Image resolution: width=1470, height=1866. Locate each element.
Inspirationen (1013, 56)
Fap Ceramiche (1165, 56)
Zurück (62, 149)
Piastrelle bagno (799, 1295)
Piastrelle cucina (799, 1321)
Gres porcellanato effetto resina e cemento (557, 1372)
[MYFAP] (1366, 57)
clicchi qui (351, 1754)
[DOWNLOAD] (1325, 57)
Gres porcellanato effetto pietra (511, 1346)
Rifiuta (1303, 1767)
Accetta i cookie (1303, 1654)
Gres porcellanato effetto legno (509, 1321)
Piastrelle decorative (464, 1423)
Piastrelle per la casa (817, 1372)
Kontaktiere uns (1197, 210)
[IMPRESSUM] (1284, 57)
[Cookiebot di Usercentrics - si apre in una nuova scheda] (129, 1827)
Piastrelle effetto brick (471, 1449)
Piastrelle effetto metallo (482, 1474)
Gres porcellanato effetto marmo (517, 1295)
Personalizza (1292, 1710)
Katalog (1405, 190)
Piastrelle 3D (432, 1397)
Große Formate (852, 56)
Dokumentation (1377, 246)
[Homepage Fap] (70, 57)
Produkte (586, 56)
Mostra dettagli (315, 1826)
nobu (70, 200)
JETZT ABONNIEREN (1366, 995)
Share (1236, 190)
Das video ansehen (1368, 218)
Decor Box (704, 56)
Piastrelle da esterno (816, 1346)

________________

**Exercise instructions**
From the data, collect all lines where the string "Gres" appears.

**Exercise answer**
Gres porcellanato effetto resina e cemento (557, 1372)
Gres porcellanato effetto pietra (511, 1346)
Gres porcellanato effetto legno (509, 1321)
Gres porcellanato effetto marmo (517, 1295)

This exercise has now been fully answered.